SUPPLIED ENTRIES:
****

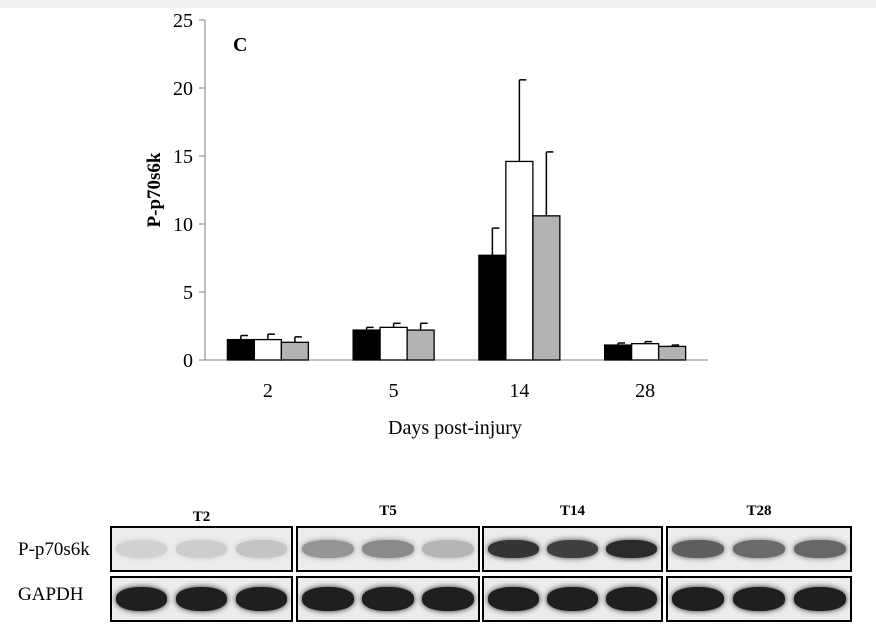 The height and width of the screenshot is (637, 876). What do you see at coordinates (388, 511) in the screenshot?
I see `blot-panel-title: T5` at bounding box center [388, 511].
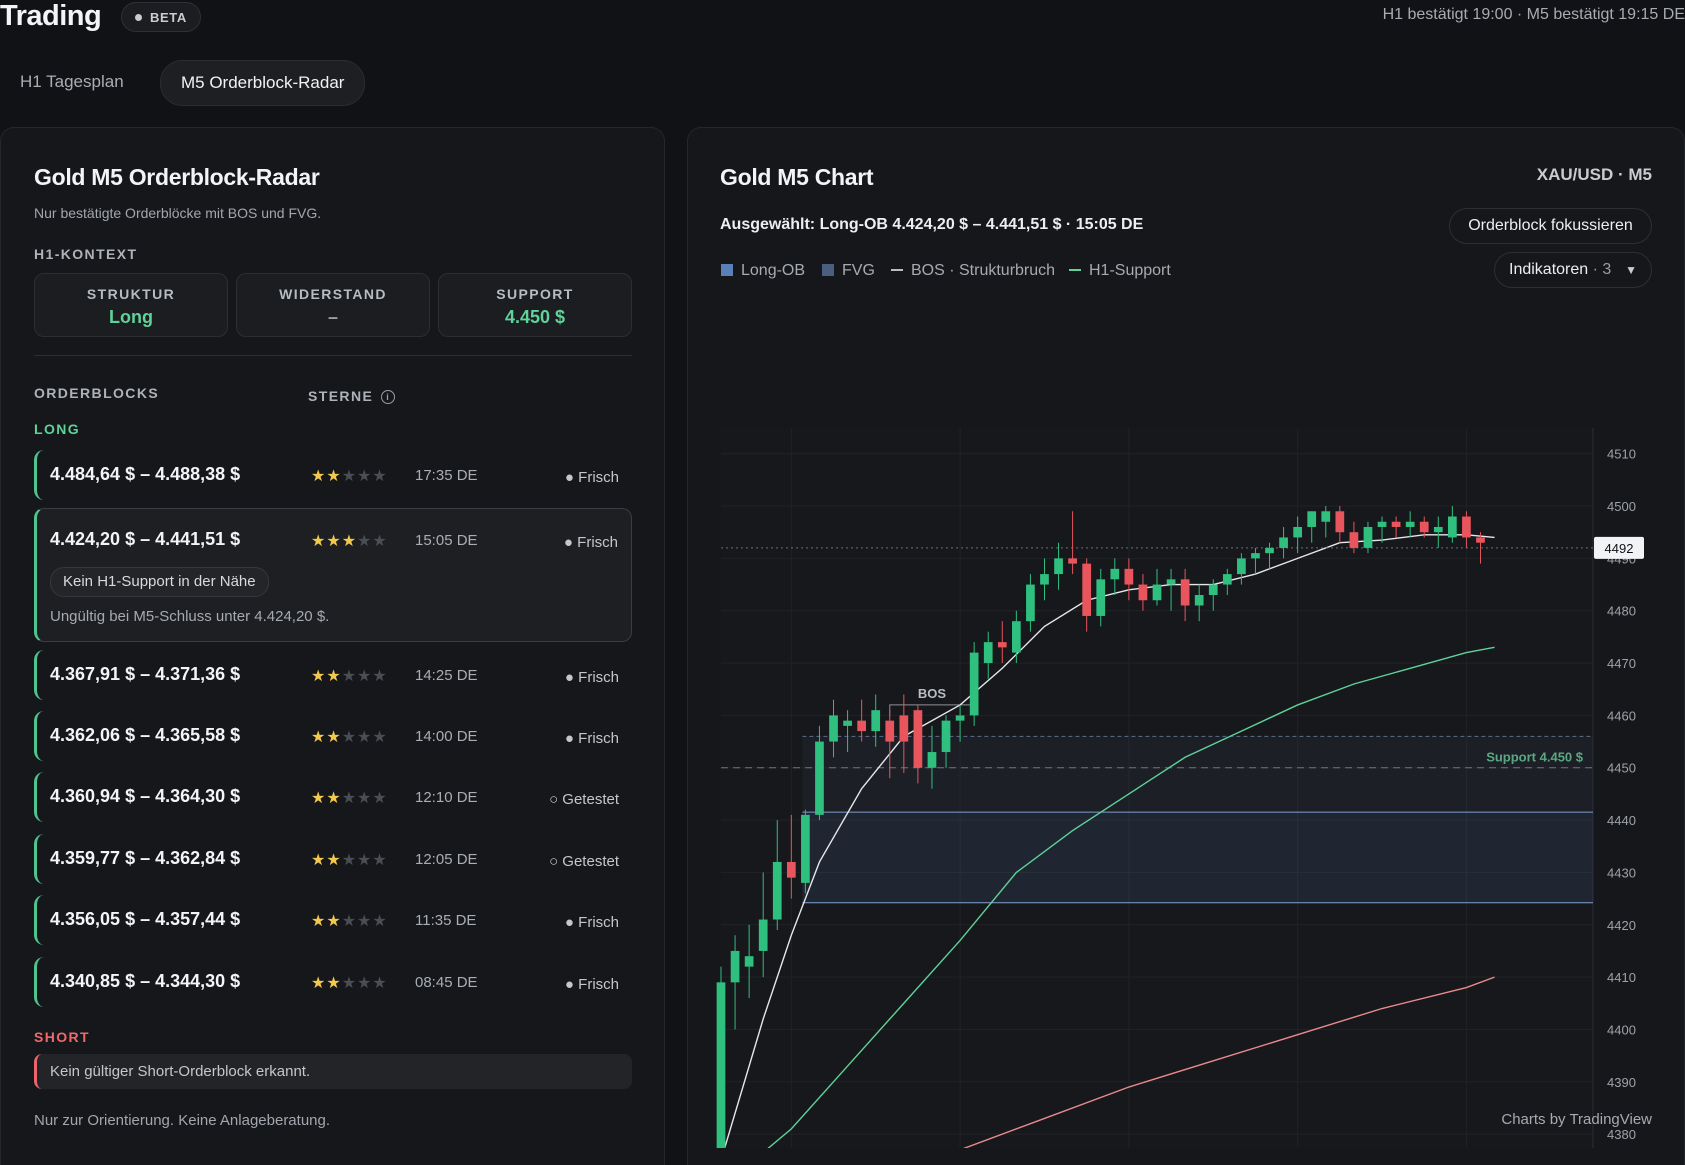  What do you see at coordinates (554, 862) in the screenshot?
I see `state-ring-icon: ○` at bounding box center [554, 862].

****

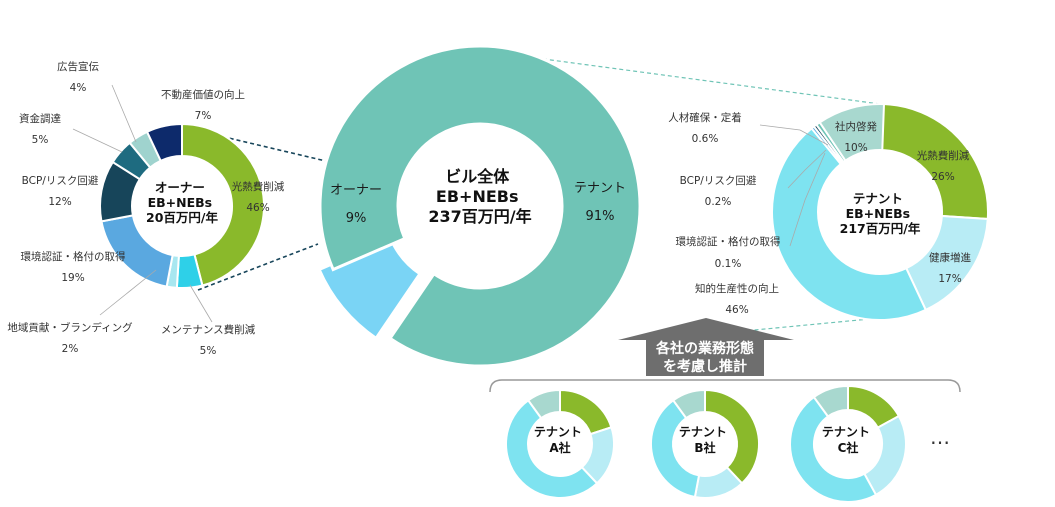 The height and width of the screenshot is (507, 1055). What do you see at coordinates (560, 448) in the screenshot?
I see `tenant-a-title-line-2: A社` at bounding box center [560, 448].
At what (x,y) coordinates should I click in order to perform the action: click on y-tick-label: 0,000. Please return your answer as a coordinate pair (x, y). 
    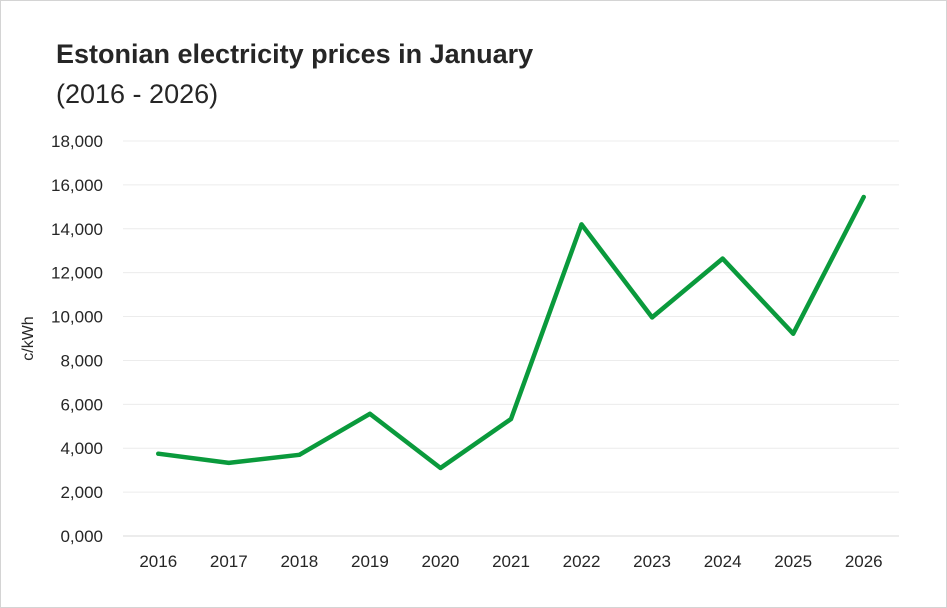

****

YOUR INSTRUCTIONS: Please write out again, word for word, the rows that start with the line containing "The height and width of the screenshot is (507, 1055)." and end with the line containing "At what (x,y)", including both of those lines. Leave out the pictures.

SOLUTION TO THIS TASK:
 The height and width of the screenshot is (507, 1055). What do you see at coordinates (560, 448) in the screenshot?
I see `tenant-a-title-line-2: A社` at bounding box center [560, 448].
At what (x,y) coordinates should I click in order to perform the action: click on y-tick-label: 0,000. Please return your answer as a coordinate pair (x, y). 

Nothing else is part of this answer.